What to work on =
Return the material below verbatim, reproducing every line in its original order without changes.

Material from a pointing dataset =
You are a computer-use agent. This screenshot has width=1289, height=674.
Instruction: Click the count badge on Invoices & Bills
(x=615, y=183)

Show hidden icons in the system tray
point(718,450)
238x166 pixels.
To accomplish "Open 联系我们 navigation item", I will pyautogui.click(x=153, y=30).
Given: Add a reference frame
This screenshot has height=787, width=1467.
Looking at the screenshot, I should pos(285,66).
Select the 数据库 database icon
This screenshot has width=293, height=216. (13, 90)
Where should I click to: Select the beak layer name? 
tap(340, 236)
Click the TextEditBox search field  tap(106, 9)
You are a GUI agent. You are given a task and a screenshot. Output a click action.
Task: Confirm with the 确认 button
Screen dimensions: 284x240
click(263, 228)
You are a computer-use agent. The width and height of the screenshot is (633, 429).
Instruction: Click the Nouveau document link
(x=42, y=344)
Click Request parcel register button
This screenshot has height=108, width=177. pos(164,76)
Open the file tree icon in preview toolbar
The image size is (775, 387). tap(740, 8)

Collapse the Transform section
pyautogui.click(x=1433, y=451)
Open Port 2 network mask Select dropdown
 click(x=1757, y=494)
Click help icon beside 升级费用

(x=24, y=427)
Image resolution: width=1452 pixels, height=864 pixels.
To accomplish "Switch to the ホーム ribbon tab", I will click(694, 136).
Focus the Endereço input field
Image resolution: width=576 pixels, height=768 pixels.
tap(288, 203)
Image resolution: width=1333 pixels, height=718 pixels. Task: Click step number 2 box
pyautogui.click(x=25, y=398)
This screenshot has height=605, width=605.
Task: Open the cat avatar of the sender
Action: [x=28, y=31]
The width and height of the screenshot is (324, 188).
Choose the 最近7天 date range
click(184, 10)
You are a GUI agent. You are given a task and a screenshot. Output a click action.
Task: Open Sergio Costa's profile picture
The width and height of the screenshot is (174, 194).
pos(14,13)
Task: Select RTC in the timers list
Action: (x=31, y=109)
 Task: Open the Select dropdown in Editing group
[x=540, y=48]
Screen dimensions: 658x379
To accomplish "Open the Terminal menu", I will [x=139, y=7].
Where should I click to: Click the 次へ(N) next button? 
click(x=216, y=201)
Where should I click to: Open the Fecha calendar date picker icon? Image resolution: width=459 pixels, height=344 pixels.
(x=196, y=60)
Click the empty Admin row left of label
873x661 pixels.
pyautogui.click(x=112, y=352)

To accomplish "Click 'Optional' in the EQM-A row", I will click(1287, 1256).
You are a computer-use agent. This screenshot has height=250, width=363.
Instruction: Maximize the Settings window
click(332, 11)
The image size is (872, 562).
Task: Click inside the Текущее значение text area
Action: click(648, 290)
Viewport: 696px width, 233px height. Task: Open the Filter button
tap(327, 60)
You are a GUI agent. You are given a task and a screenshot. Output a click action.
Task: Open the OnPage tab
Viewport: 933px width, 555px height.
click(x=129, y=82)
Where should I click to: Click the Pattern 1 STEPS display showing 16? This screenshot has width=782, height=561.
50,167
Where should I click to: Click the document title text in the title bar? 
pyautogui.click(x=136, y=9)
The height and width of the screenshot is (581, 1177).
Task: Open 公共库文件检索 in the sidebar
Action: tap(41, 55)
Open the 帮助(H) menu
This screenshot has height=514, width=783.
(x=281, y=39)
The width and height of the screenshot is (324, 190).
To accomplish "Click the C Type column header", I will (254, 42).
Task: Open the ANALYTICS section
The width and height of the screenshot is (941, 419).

Answer to this problem =
You are a computer-use agent. This screenshot has width=1289, height=674.
Instruction: Click the count badge on Invoices & Bills
(x=615, y=183)

Show hidden icons in the system tray
point(718,450)
238x166 pixels.
To accomplish "Open 联系我们 navigation item", I will pyautogui.click(x=153, y=30).
Given: Add a reference frame
This screenshot has height=787, width=1467.
Looking at the screenshot, I should pos(285,66).
Select the 数据库 database icon
This screenshot has width=293, height=216. (13, 90)
Where should I click to: Select the beak layer name? 
tap(340, 236)
Click the TextEditBox search field  tap(106, 9)
You are a GUI agent. You are given a task and a screenshot. Output a click action.
Task: Confirm with the 确认 button
Screen dimensions: 284x240
click(263, 228)
You are a computer-use agent. The width and height of the screenshot is (633, 429).
Instruction: Click the Nouveau document link
(x=42, y=344)
Click Request parcel register button
This screenshot has height=108, width=177. pos(164,76)
Open the file tree icon in preview toolbar
The image size is (775, 387). tap(740, 8)

Collapse the Transform section
pyautogui.click(x=1433, y=451)
Open Port 2 network mask Select dropdown
 click(x=1757, y=494)
Click help icon beside 升级费用

(x=24, y=427)
Image resolution: width=1452 pixels, height=864 pixels.
To accomplish "Switch to the ホーム ribbon tab", I will click(694, 136).
Focus the Endereço input field
Image resolution: width=576 pixels, height=768 pixels.
tap(288, 203)
Image resolution: width=1333 pixels, height=718 pixels. Task: Click step number 2 box
pyautogui.click(x=25, y=398)
This screenshot has height=605, width=605.
Task: Open the cat avatar of the sender
Action: [x=28, y=31]
The width and height of the screenshot is (324, 188).
Choose the 最近7天 date range
click(184, 10)
You are a GUI agent. You are given a task and a screenshot. Output a click action.
Task: Open Sergio Costa's profile picture
The width and height of the screenshot is (174, 194).
pos(14,13)
Task: Select RTC in the timers list
Action: (x=31, y=109)
 Task: Open the Select dropdown in Editing group
[x=540, y=48]
Screen dimensions: 658x379
To accomplish "Open the Terminal menu", I will [x=139, y=7].
Where should I click to: Click the 次へ(N) next button? 
click(x=216, y=201)
Where should I click to: Open the Fecha calendar date picker icon? Image resolution: width=459 pixels, height=344 pixels.
(x=196, y=60)
Click the empty Admin row left of label
873x661 pixels.
pyautogui.click(x=112, y=352)

To accomplish "Click 'Optional' in the EQM-A row", I will click(1287, 1256).
You are a computer-use agent. This screenshot has height=250, width=363.
Instruction: Maximize the Settings window
click(332, 11)
The image size is (872, 562).
Task: Click inside the Текущее значение text area
Action: click(648, 290)
Viewport: 696px width, 233px height. Task: Open the Filter button
tap(327, 60)
You are a GUI agent. You are given a task and a screenshot. Output a click action.
Task: Open the OnPage tab
Viewport: 933px width, 555px height.
click(x=129, y=82)
Where should I click to: Click the Pattern 1 STEPS display showing 16? This screenshot has width=782, height=561.
50,167
Where should I click to: Click the document title text in the title bar? 
pyautogui.click(x=136, y=9)
The height and width of the screenshot is (581, 1177).
Task: Open 公共库文件检索 in the sidebar
Action: tap(41, 55)
Open the 帮助(H) menu
This screenshot has height=514, width=783.
(x=281, y=39)
The width and height of the screenshot is (324, 190).
To accomplish "Click the C Type column header", I will (254, 42).
Task: Open the ANALYTICS section
The width and height of the screenshot is (941, 419).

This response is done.